### INFORMATION PROVIDED:
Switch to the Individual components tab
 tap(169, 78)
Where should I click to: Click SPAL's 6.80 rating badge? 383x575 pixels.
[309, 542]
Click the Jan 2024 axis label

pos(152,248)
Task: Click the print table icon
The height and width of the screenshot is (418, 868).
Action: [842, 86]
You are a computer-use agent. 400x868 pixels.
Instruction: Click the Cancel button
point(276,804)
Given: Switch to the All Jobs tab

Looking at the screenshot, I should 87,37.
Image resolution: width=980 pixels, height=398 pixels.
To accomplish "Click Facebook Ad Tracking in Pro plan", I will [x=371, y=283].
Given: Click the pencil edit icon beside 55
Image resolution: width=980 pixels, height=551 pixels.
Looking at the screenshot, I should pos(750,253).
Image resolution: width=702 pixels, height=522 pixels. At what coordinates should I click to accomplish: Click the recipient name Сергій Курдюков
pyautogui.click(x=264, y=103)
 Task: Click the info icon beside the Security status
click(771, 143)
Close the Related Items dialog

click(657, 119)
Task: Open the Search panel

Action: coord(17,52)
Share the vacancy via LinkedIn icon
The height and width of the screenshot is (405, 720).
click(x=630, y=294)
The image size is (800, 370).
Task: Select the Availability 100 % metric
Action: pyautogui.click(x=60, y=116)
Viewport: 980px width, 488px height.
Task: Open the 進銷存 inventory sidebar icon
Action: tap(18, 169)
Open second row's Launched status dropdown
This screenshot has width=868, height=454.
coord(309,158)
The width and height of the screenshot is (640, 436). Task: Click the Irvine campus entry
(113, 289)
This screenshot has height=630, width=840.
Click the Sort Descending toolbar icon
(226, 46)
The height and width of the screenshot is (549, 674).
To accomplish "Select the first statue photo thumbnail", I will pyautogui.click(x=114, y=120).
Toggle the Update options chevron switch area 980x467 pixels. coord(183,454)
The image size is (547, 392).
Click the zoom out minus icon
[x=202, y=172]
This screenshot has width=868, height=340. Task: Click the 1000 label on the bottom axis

### THE TASK:
Go through the records above, find every line with the word "will", and list those lines.

### ANSWER FOR THE TASK:
To accomplish "Click Facebook Ad Tracking in Pro plan", I will [x=371, y=283].
To accomplish "Select the first statue photo thumbnail", I will pyautogui.click(x=114, y=120).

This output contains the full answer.